Comment by torginus
8 hours ago
Isn't this for the same reason why you can't do banking on an unlocked bootloader phone?
There's no way to verify the integrity of the system, and any malicious app can just grab your banking credentials or enable criminals to unlock and drive away with your car.
GrapheneOS requires a locked bootloader and supports using deveice attestation via the generic attestation functionality in the Android Open Source Project.
Play integrity is an anticompetitive tool that ignores this, and artificially limits itself on GrapheneOS. It is not due to any incompatibility.
The GrapheneOS supporters are not on our sides, apparently. The seem to actually like remote attestation. They just don't like that they are not in on Play Integrity. But what is won if attestation includes official GrapheneOS releases but would still otherwise be exactly the same evil stuff that takes control of the user's device?
I still am hoping that at one point they understand the full consequences of remote attestation. There are some signs they start to notice, but it's slow...
Note that I am a GrapheneOS supporter. You seem to have a few misconceptions.
GrapheneOS is one of, if not the most vocal organization against the abuse of attestation mechanisms. GrapheneOS and its userbase feel the consequences of play integrity every single day.
Im not sure where you got the idea that all GrapheneOS wants is to be accepted by play integrity, because that is not the case. GrapheneOS has been working with regulators to get play integrity banned. Being accepted by play integrity, but nothing else changing, is not good enough for GrapheneOS. It would only be a small victory along the path of abolishing this nonsense.
So, no, GrapheneOS and its community are definitely against play integrity. The "signs" that they are "starting to notice" are not there. They are already fully aware of what attestation is and how it can be abused. They are definitely not ignorant on the subject.
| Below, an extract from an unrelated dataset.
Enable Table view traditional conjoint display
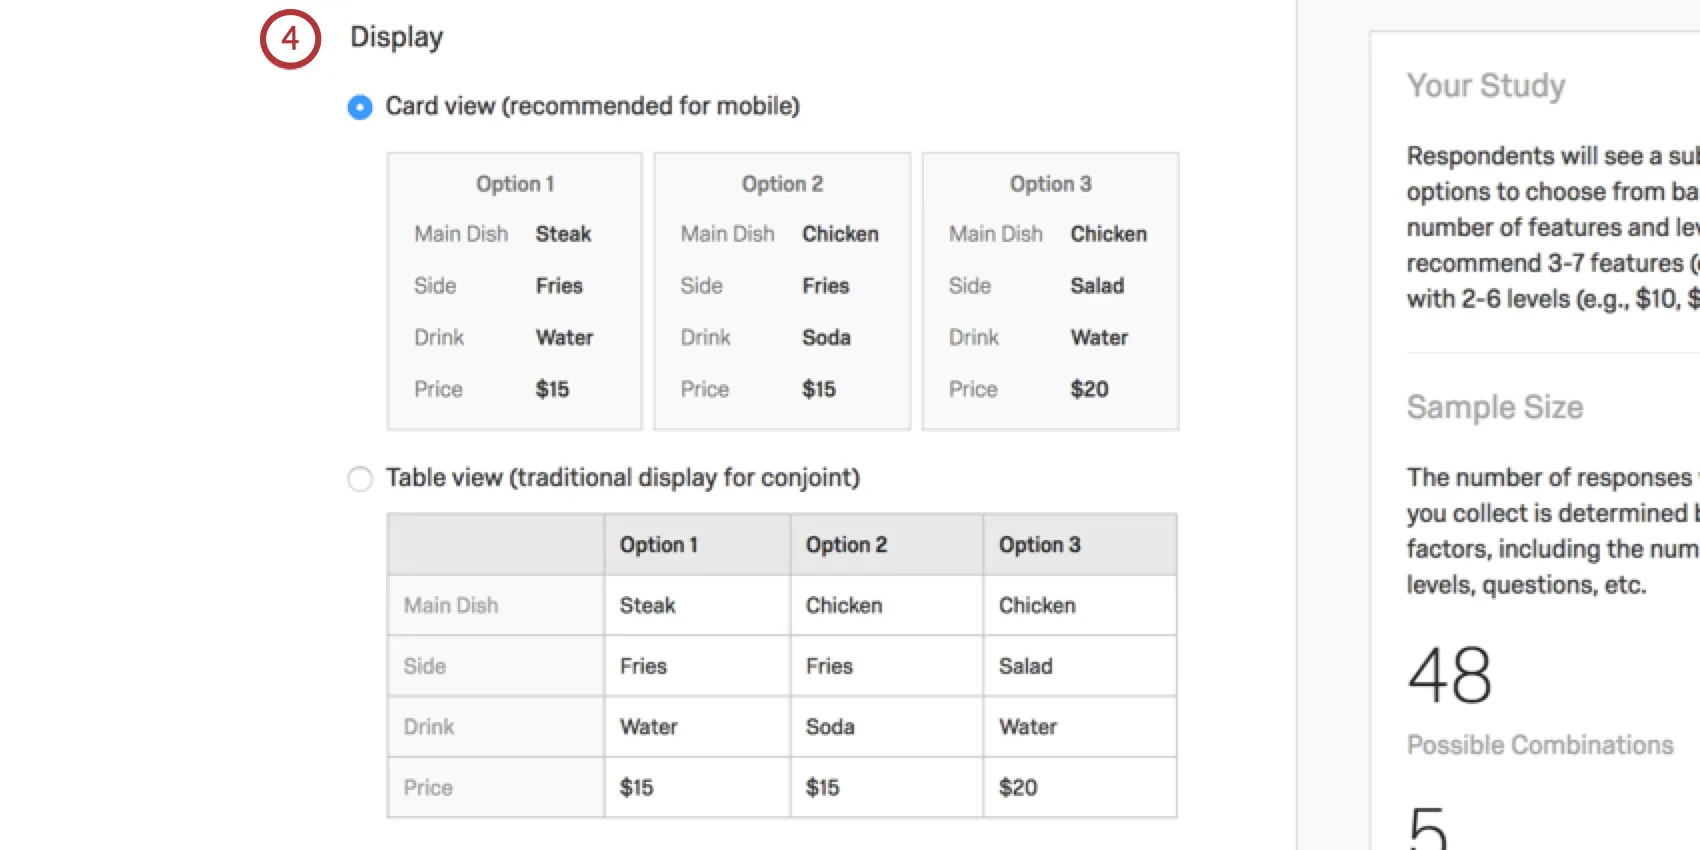Viewport: 1700px width, 850px height. coord(359,479)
You might be confusing root based attestation with pinned attestation. Root based attestation is flimsy and allows tools like play integrity to ban operating systems they do not like. Pinned attestation, on the other hand, has real security properties and cannot be abused to block certain operating systems. GrapheneOS uses pinned attestation as a part of their Auditor app, and it has other cool uses we could see in the future.
2 replies →
> There's no way to verify the integrity of the system, and any malicious app can just grab your banking credentials or enable criminals to unlock and drive away with your car.
I get that Google doesn't want to be sued for failing to protect its users and indirect users of the mobile phones sold by other companies, but for advanced users there should be an option to update the signing keys used by the bootloader, so that you can unlock, flash your custom ROM, update keys, and relock bootloader. Such a phone should still be considered "trusted" by Google Integrity APIs. But currently there's no way to do this, so basically you don't really own your hardware.
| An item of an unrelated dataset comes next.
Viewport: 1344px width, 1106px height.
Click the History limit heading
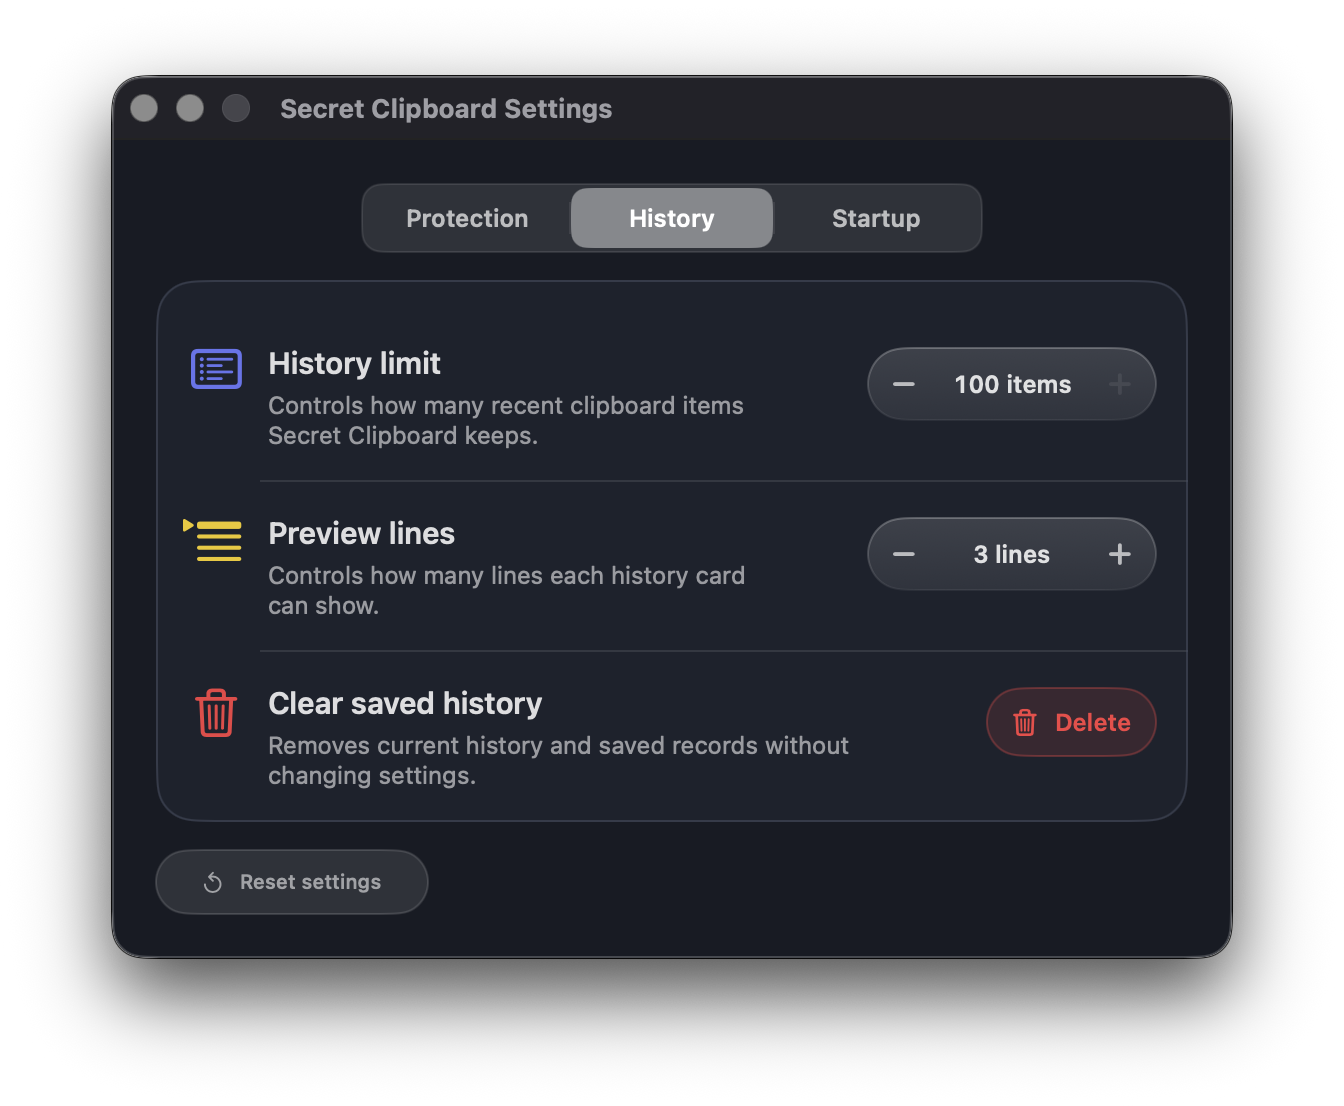pos(354,363)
I gave up on custom ROMs trying to extend my devices' lives and bought a Fairphone instead, so I have the assurance from the vendor that I will have software updates for a very long time.
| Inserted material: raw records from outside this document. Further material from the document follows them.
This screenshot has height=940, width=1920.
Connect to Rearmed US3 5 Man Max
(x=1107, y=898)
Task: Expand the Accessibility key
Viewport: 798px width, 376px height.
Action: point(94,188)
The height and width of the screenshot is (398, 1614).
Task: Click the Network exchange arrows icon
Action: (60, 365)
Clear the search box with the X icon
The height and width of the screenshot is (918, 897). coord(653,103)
Note that Fairphone does not provide software updates for anywhere near as long as they claim, and using a modern device with 7 years of support, such as a pixel or iphone, will be far better in the long term. Fairphone is basically e-waste out of the box.
Somehow that stands in stark contrast with the many Fairphone users that I know use their device for many years. One of them uses it as their primary computing device, not owning something like a laptop because the Ubuntu Touch that runs on it plugs into a screen and keyboard and works like a desktop as well as a phone for them. I don't understand why the derogatory statement about that being e-waste out of the box when it obviously works great, at least for those willing to pay the premium for as-fair-as-they-can-make-it part sourcing
1 reply →
> There's no way to verify the integrity of the system, and any malicious app can just grab your banking credentials or enable criminals to unlock and drive away with your car.
I don't see how the second half of the sentence follows from the first half.
> or enable criminals to unlock and drive away with your car
Has this ever happened?
The VW app can't do remote unlock so that's not a problem. It allows you to turn on the aircon or start charging and that's about it. That only works 50% of the time anyway.
Actually, it can (at least for my combination of country and vehicle).
a criminal can just steal your keys and take the car too... why is the phone subject to more stringent restrictions?